My department has managed its own Azure tenant and subscriptions for about four years, running various workloads like VMs, storage, SQL Managed Instance, and Synapse. Due to a recent reorganization, our central IT team is requiring us to migrate to new subscriptions under a different tenant with a new enterprise agreement. The process is bound to be lengthy and manual since we've been informed that we can't just re-link our current subscriptions to the new tenant. I'm fine with this, as it means we can move forward without carrying over any unnecessary elements. When we first adopted Azure, we had to act quickly which limited our understanding of best practices and configurations. Now we see this as a chance to start fresh and really get it right this time.
In this new setup, there's a significant emphasis on security, and we're working on integrating Defender for Cloud, among other things. We're also planning on utilizing Azure Update Manager. I've dabbled a bit with Azure Policy, but I know there's so much more we need to explore there. I'm looking for advice on the top 3 to 5 areas to focus on implementing from the beginning, before we start migrating or creating any resources. While the tenant admins will handle subscription creation and manage Entra and the networking aspects, we'll be the owners of these new subscriptions. Any tips would be greatly appreciated!
5 Answers
Consider setting up management groups from the start. The Well Architected Framework is your friend here, especially for applying policies at the management group level. Look into the Enterprise Scale project for best practices on policy implementation.

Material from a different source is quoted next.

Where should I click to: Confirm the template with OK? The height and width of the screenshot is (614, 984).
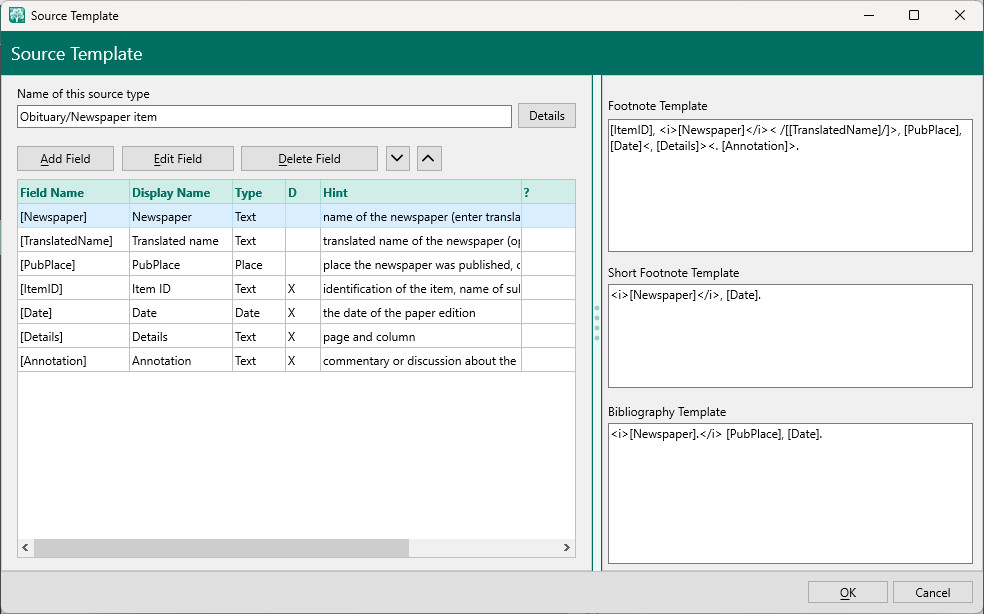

Definitely make sure to implement tagging strategies as early as possible! It's super helpful for organizing resources and cost management.

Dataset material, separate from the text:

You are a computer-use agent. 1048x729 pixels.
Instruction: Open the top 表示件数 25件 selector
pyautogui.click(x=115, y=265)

Just to clarify, are you officially decommissioning your old subscriptions? If your old and new setups are running concurrently for a while, definitely plan a landing zone using established topologies. We use a hub-and-spoke model because it keeps things straightforward.
Yes, we’ll phase out the old subs after everything is migrated. Does the landing zone still apply even if I'm not the tenant owner?
Now isn't just a great time for a fresh start, but also for diving into IaC! Both Terraform and Bicep are solid choices.
I've played around with Bicep and generally like it, but getting the templates just right can be tricky. I'm also struggling with the deployment process—it feels a bit cumbersome. Am I missing something on how to streamline that?
If your organization is sizable, creating a landing zone is key. Regardless of size, establishing everything through Infrastructure as Code (IaC) is essential, and version control/CI/CD should be part of your process from day one.
Good point! Even though we're small, it sounds like a landing zone is worth having.
Thanks for the tip! Do you rely on policy enforcement for tagging, or does your team manually remember to do it?